Linus Sebastian [130:37]: "Data safety comes down to three, two, one... three copies in at least two locations."
Additionally, he touches upon software vulnerabilities and the necessity for continuous improvement in cybersecurity measures to protect against incidents like ransomware attacks.
8. Personal Anecdotes and Community Interaction
Timestamp: 95:35 - 141:17
Throughout the episode, Linus shares personal experiences, including his recent dental procedures and the decision to undergo general anesthesia for wisdom teeth removal. He candidly discusses the challenges and apprehensions associated with medical procedures, offering relatable insights to listeners.
The show concludes with light-hearted banter, merchandise promotions, and plans for future episodes. Linus reflects on the company's growth, the balance between quality content and organizational efficiency, and encourages ongoing community support and engagement.
Linus Sebastian [140:49]: "This is Linus Mode. I can't see the ads."
Notable Quotes:
Linus Sebastian [04:30]: "Steve's response shows that his standards for himself fall far short of the standards he holds others to."
Dan [07:01]: "Brian made an open source laptop from scratch. He called it Any On."
Linus Sebastian [29:33]: "This is something I really don't like... it's clearly going to harm your ability to cool your fin stack."
Dan [26:22]: "AMD's Vice President... explains they're taking extra time to optimize the software stack for maximum performance."
Linus Sebastian [64:00]: "In real terms, a $70 GTA 6 would be the cheapest ever GTA."
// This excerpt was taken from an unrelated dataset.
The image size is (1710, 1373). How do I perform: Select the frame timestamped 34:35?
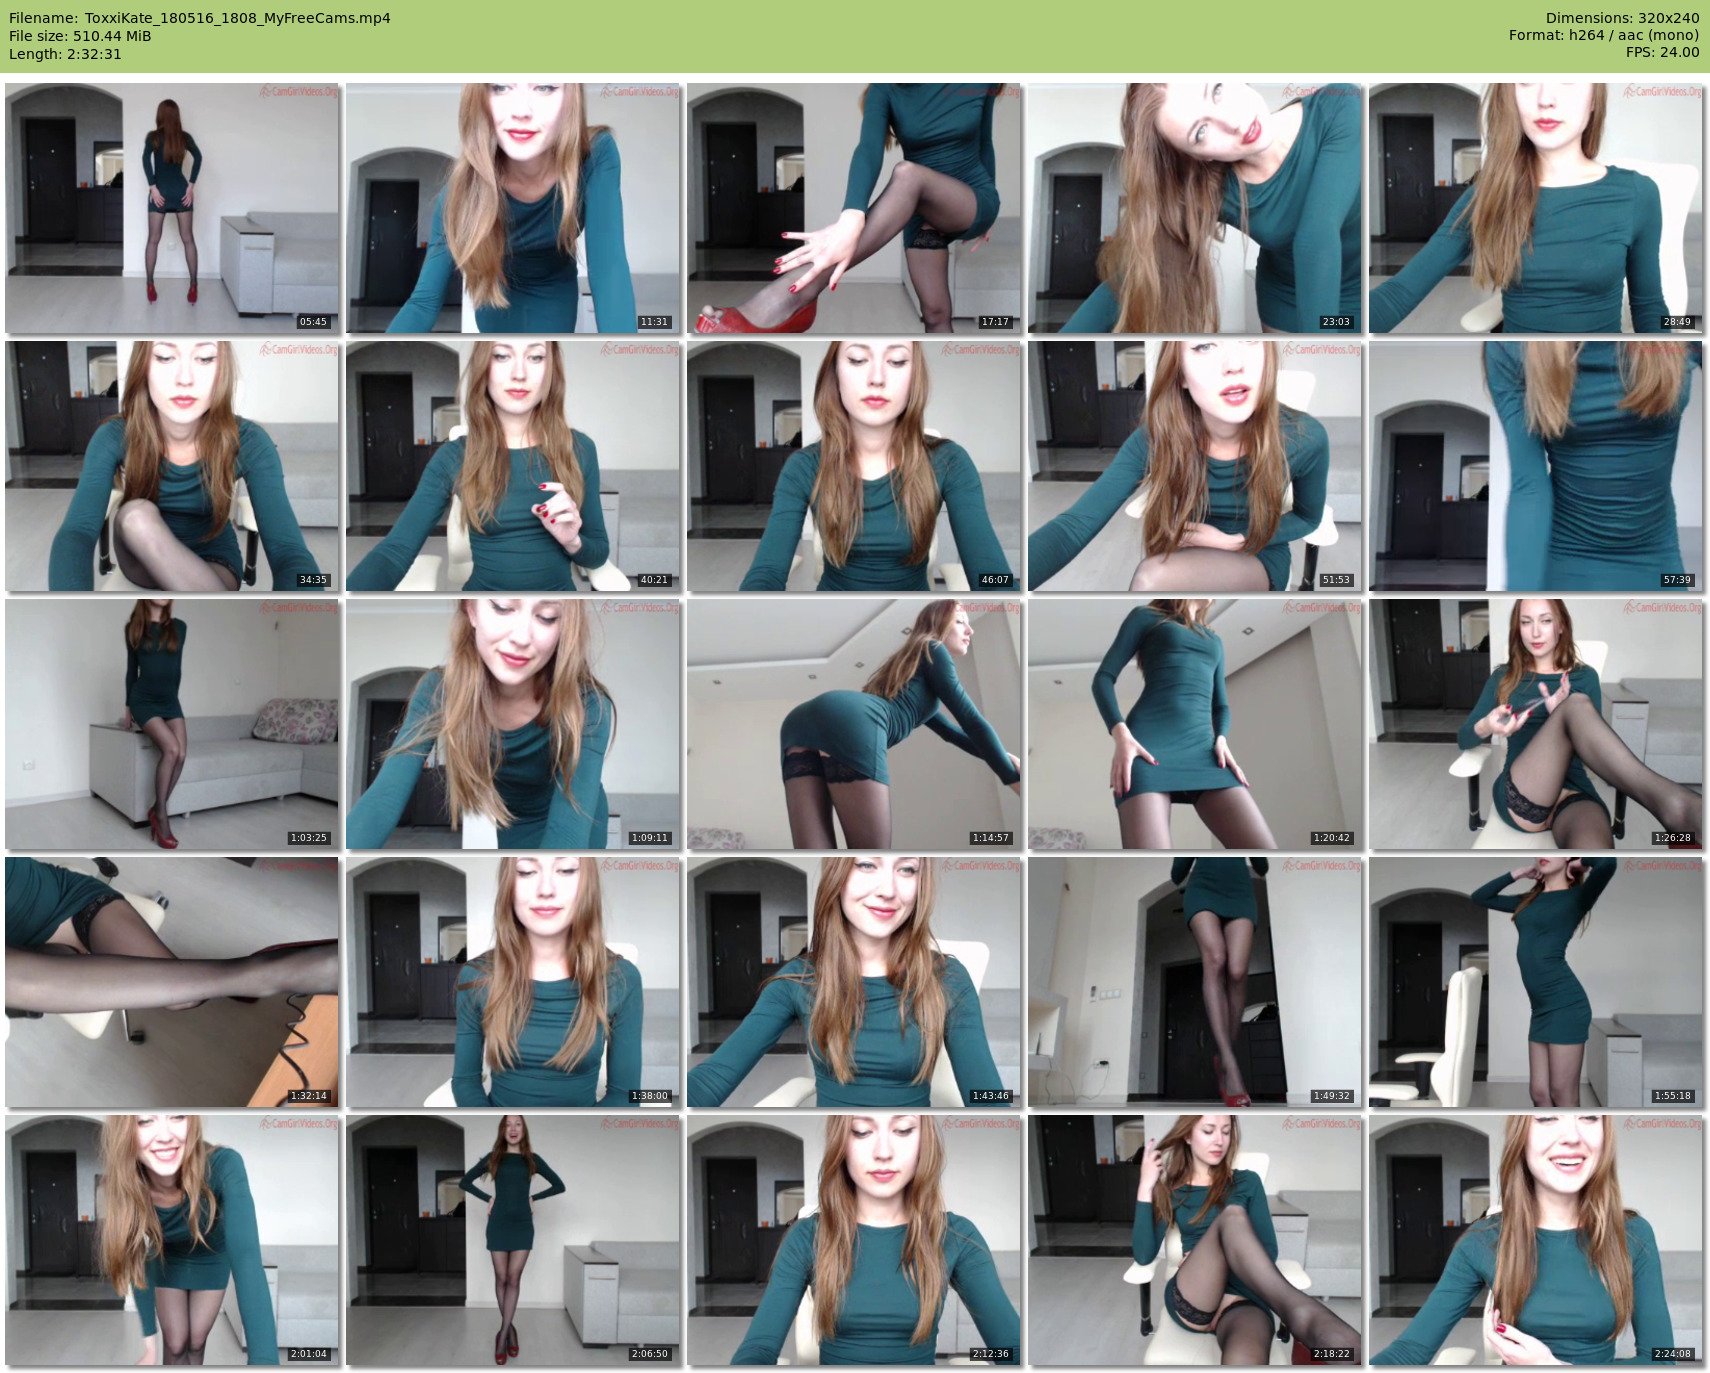tap(172, 466)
Dan [70:58]: "I would unquestionably agree with that."
Linus Sebastian [130:37]: "Data safety comes down to three, two, one... three copies in at least two locations."
Conclusion
In this episode of The WAN Show, Linus, Luke, and Dan navigate through a mix of corporate disputes, innovative tech projects, significant GPU developments, and broader industry trends. Their candid discussions, combined with personal anecdotes and interactive segments, offer listeners a comprehensive and engaging overview of the current state of the technology universe.
For more insights and updates, tune into future episodes of The WAN Show with Linus Tech Tips.